MTB -- A new experience in sound that "puts you there"

You don your headphones and you are suddenly immersed in a conversation. Distant voices are clear, nearby voices are vividly natural. You can turn to face any of the people who are talking, and they keep their positions fixed as you turn your head. A new person comes in and you hear all of the normal environmental sounds as if you were there -- the door closing, the footsteps, the person settling into the chair. You are enjoying the somewhat eerie and new experience of audio telepresence, listening to invisible people talking while you are easily shifting your attention from one to another.

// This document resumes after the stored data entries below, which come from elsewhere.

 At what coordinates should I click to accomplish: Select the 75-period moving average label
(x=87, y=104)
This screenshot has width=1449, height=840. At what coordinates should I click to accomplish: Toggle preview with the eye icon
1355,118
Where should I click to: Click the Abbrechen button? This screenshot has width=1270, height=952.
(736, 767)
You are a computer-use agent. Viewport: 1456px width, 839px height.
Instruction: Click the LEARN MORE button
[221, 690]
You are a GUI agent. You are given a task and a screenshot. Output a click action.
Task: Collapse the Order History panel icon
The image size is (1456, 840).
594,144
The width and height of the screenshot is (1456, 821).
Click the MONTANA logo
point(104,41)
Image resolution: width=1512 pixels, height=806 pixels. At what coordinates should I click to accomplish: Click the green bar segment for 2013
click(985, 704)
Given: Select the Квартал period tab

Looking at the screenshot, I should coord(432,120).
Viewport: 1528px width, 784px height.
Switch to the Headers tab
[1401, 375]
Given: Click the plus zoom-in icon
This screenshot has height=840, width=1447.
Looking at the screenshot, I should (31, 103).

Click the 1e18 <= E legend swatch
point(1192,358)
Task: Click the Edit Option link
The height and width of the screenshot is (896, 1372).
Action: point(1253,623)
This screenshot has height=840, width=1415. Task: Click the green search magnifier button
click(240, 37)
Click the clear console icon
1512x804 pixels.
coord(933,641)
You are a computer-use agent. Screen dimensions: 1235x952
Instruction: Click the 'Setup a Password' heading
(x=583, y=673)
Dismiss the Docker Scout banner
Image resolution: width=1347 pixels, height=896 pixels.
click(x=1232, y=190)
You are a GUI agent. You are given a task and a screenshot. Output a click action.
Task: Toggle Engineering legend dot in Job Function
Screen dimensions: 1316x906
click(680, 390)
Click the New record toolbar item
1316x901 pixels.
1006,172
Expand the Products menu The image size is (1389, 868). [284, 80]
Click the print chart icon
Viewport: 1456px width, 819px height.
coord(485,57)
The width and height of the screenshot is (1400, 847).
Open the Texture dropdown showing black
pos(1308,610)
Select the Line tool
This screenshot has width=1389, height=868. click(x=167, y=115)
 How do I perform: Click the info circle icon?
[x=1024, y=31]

Conventional recordings cannot create such an experience, but MTB can. MTB -- which stands for motion-tracked binaural -- is a new method for capturing, recording and reproducing spatial sound that can immerse you in any remote location. Developed in the course of our spatial sound research, it is a generic audio technology with many applications, such as

  • Remote listening
    • Teleconferencing
    • Surveillance and security
    • Teleoperations
  • Recording
    • Home theater
    • Musical entertainment
    • Home recording
  • Interactive multimedia
    • Computer games
    • Training simulators
    • Virtual and augmented reality

Binaural recording and head motion

As its name implies, MTB is a form of binaural technology. It extends binaural recordings by preserving the powerful dynamic sound localization cues that come from voluntary head motion. Traditional binaural recordings are made by placing two microphones in the ears of a dummy head (see Fig. 1). To the extent that the size and shape of the listener's head matches that of the dummy head, when the microphone signals are heard over high-quality headphones, the sound signals in the listener's ears are the same as they would have been if the listener were at the location of the dummy head. Thus, binaural recordings not only capture the monaural spectral information, but they also capture the binaural differences, faithfully reproducing the various sound sources and the effects of room reverberation.

Binaural recording
Fig. 1. Traditional binaural recording

However, consider what happens when listeners turn their heads. Because the dummy head does not turn, the signals reaching the listeners' ears are unchanged. To the listeners, it is as if the acoustic world turned with them. In addition to being an unnatural experience, this has particularly unfortunate consequences for the most common situation, namely, when the dummy head is pointed to face the source of greatest interest. In that situation, the left-ear and right-ear signals are essentially the same, and they remain the same no matter how the listeners turn their heads. The result is the common perception that the source is inside the head, or even somewhat behind the head.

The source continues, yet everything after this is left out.